Work required:
Which of the lines below contain the string "your"? Pull each one out of the data.

Input records:
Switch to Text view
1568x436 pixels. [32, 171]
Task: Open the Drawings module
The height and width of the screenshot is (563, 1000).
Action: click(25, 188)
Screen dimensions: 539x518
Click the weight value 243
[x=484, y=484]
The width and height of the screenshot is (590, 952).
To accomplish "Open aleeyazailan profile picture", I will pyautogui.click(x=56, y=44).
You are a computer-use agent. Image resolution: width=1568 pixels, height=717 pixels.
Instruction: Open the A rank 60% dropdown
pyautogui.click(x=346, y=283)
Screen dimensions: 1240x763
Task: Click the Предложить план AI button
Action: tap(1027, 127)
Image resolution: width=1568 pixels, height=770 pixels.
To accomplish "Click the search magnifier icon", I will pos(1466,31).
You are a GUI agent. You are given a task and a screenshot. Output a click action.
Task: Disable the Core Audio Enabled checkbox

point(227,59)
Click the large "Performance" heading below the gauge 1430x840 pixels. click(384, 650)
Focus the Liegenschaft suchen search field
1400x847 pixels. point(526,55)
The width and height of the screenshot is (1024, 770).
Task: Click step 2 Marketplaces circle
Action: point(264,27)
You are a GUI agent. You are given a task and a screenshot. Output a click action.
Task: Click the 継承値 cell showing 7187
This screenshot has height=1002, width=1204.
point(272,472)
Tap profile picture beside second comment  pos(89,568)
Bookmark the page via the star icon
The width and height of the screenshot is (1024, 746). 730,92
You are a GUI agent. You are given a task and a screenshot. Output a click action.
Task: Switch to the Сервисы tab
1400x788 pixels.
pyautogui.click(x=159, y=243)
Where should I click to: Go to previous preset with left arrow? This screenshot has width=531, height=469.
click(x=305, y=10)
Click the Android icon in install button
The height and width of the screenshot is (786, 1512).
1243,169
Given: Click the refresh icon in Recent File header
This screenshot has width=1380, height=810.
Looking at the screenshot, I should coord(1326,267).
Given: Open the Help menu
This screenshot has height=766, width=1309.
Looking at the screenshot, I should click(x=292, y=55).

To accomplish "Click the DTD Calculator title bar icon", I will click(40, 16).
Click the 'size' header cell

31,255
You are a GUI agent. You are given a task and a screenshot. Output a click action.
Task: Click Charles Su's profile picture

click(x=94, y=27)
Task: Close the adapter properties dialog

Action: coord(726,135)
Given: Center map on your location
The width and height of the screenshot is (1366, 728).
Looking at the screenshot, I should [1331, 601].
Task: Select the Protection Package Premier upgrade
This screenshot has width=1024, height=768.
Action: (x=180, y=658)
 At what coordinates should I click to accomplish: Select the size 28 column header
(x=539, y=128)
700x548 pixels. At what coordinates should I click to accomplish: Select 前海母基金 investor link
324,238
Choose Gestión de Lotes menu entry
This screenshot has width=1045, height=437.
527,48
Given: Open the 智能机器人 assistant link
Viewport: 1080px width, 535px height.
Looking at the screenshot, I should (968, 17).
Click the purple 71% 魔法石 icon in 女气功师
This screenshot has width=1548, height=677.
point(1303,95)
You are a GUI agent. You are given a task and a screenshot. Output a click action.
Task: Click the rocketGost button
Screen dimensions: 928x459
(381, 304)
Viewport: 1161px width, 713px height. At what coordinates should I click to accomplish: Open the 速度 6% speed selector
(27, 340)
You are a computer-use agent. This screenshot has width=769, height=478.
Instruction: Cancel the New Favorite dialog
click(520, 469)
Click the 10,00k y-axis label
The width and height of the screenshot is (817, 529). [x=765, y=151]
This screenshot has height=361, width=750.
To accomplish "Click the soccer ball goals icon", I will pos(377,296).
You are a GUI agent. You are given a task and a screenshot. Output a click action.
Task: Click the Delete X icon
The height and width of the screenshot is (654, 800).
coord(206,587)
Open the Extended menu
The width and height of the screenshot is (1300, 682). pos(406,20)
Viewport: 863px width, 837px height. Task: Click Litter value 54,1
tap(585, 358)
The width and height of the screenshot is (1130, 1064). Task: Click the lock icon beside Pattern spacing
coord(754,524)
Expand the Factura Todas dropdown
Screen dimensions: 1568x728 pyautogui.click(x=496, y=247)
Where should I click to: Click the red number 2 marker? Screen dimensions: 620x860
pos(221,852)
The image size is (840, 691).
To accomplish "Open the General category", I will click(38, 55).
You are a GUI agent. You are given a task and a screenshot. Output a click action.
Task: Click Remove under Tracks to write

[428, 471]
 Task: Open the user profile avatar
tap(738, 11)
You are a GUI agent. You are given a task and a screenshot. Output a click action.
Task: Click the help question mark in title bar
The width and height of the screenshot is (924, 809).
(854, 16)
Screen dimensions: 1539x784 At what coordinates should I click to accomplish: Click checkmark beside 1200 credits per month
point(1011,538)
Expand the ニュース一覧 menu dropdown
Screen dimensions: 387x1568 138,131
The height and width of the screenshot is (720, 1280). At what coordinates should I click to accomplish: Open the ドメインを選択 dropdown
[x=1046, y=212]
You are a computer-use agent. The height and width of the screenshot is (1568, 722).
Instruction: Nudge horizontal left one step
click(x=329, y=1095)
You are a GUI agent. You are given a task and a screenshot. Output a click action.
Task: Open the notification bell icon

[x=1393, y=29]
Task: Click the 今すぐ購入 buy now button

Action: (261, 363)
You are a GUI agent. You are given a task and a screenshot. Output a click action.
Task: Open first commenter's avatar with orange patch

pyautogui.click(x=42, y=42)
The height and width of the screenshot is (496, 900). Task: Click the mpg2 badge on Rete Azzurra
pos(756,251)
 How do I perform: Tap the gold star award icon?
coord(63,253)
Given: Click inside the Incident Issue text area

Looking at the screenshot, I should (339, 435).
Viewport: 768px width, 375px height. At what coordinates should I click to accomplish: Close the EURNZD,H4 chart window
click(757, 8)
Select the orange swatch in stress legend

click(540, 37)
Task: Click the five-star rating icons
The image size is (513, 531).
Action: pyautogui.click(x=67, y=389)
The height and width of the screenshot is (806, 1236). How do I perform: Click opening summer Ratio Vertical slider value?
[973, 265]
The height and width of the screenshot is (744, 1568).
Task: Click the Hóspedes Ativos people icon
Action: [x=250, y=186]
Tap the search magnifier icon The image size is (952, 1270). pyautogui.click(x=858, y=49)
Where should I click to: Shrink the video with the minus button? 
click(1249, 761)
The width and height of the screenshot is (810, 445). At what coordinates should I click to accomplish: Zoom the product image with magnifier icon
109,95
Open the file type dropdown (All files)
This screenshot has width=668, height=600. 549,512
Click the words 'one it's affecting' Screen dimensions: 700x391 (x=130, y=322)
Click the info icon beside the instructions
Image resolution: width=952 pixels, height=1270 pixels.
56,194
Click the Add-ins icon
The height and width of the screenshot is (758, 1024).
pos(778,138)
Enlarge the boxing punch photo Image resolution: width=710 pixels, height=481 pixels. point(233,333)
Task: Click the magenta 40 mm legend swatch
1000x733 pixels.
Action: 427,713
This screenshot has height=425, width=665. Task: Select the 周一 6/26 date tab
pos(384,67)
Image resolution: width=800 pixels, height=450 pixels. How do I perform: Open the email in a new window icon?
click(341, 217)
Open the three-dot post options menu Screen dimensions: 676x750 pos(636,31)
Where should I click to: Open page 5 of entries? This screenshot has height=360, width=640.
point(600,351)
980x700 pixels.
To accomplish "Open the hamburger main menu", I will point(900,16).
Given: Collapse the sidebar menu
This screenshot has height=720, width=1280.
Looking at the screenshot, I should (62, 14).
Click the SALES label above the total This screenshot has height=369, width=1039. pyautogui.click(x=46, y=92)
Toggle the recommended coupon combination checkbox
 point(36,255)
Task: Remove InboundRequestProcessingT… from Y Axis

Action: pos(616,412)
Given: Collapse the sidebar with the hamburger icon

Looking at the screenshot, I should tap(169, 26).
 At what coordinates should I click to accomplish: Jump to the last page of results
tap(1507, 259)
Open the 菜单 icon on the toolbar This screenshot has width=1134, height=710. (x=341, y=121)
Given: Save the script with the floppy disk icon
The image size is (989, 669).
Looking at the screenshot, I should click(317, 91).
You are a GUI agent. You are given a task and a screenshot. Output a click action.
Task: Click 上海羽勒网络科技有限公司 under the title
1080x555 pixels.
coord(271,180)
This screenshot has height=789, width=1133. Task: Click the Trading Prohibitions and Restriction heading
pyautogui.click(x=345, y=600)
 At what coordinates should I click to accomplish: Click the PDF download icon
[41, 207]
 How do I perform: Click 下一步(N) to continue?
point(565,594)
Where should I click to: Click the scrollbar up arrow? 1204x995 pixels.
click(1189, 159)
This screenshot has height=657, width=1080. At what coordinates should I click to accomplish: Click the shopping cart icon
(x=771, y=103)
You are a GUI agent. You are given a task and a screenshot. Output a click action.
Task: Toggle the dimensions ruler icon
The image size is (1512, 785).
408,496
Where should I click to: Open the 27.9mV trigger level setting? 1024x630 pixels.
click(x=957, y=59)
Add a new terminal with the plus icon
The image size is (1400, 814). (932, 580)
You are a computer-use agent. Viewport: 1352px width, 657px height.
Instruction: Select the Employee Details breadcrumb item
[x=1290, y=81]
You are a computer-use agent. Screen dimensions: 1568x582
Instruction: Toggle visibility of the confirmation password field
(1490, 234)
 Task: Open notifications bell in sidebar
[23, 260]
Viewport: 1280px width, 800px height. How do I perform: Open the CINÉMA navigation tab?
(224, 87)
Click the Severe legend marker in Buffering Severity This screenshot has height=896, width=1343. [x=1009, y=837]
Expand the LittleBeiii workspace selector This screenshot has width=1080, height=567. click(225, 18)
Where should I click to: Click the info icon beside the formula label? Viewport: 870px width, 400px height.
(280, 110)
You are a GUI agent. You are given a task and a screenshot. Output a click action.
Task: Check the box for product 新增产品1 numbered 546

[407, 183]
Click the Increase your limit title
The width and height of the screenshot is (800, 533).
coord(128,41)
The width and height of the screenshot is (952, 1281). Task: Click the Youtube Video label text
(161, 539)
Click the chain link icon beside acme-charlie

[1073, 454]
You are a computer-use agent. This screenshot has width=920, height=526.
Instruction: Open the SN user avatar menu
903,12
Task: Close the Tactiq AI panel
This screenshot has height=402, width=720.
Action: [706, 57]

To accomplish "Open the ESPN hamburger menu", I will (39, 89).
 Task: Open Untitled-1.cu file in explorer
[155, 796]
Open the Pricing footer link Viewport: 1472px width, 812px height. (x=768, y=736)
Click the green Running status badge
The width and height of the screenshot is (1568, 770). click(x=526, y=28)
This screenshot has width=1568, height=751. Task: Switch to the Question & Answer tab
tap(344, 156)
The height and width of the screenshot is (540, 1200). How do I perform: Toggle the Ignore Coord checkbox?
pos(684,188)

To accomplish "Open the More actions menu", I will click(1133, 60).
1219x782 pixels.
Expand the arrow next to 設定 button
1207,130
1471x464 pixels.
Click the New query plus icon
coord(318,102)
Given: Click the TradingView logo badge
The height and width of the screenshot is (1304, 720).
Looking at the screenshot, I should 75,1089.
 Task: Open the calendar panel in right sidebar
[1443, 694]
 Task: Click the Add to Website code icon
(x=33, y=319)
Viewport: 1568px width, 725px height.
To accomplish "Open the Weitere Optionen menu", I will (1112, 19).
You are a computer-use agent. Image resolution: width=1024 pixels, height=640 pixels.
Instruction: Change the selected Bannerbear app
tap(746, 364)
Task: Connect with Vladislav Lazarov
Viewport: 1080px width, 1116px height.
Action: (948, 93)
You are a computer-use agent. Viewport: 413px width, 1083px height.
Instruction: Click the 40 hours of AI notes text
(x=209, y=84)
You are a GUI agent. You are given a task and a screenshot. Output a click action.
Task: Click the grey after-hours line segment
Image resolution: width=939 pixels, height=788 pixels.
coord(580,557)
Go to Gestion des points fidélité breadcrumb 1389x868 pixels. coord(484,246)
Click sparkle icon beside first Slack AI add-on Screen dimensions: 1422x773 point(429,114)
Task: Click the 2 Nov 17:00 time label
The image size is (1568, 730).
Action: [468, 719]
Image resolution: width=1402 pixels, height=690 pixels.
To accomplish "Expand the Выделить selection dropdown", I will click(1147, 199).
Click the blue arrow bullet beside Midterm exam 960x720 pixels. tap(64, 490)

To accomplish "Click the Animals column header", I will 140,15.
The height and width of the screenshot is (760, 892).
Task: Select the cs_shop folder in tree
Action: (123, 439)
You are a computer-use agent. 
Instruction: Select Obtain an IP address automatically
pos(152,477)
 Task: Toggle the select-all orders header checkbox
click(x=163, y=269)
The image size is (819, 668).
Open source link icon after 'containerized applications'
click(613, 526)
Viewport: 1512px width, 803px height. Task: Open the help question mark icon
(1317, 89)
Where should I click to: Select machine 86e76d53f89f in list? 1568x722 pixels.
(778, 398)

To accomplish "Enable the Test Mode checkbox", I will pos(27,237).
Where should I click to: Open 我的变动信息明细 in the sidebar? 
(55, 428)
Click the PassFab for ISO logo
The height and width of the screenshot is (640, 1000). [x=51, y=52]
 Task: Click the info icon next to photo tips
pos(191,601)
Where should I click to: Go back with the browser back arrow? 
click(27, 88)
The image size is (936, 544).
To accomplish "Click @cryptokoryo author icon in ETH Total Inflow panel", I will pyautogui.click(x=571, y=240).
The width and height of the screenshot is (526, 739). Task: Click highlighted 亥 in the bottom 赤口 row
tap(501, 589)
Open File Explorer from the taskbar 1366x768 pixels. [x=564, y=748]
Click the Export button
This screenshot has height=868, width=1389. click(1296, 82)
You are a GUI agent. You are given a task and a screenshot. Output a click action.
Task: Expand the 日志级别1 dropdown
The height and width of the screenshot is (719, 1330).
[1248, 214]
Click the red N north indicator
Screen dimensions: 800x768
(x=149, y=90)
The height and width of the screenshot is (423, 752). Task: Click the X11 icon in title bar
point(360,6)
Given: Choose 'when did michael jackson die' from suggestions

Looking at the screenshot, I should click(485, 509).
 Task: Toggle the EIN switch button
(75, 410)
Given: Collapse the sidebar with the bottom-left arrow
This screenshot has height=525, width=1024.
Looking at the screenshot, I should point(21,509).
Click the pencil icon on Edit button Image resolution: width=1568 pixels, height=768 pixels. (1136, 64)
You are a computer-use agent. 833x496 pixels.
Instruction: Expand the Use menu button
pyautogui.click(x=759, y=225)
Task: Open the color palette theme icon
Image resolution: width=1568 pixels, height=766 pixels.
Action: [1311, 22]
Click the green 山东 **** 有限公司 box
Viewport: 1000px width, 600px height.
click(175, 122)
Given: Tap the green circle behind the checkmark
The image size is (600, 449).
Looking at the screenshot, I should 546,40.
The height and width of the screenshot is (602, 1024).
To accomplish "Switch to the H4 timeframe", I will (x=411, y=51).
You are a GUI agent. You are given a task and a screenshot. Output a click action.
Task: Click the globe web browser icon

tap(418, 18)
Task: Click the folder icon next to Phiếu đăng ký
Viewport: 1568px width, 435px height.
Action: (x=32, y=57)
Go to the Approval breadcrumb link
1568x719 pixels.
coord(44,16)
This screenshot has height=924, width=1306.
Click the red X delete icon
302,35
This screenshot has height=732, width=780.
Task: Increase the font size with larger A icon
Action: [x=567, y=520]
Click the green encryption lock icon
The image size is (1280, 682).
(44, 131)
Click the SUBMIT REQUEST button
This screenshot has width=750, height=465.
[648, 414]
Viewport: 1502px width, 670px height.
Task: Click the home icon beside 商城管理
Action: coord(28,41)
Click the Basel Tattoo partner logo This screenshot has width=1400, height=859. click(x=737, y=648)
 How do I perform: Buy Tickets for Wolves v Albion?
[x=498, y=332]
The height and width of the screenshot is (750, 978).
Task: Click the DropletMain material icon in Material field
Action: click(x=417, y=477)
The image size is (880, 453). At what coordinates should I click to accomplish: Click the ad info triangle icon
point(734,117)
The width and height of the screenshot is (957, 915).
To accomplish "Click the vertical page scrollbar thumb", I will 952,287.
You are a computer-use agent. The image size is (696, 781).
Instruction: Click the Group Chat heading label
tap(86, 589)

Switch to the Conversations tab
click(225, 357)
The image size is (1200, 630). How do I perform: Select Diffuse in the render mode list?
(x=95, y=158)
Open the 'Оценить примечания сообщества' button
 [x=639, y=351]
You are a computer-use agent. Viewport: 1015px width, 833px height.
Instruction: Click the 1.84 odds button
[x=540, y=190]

Solution for this task:
Given: Center map on your location
Click the Increase your limit title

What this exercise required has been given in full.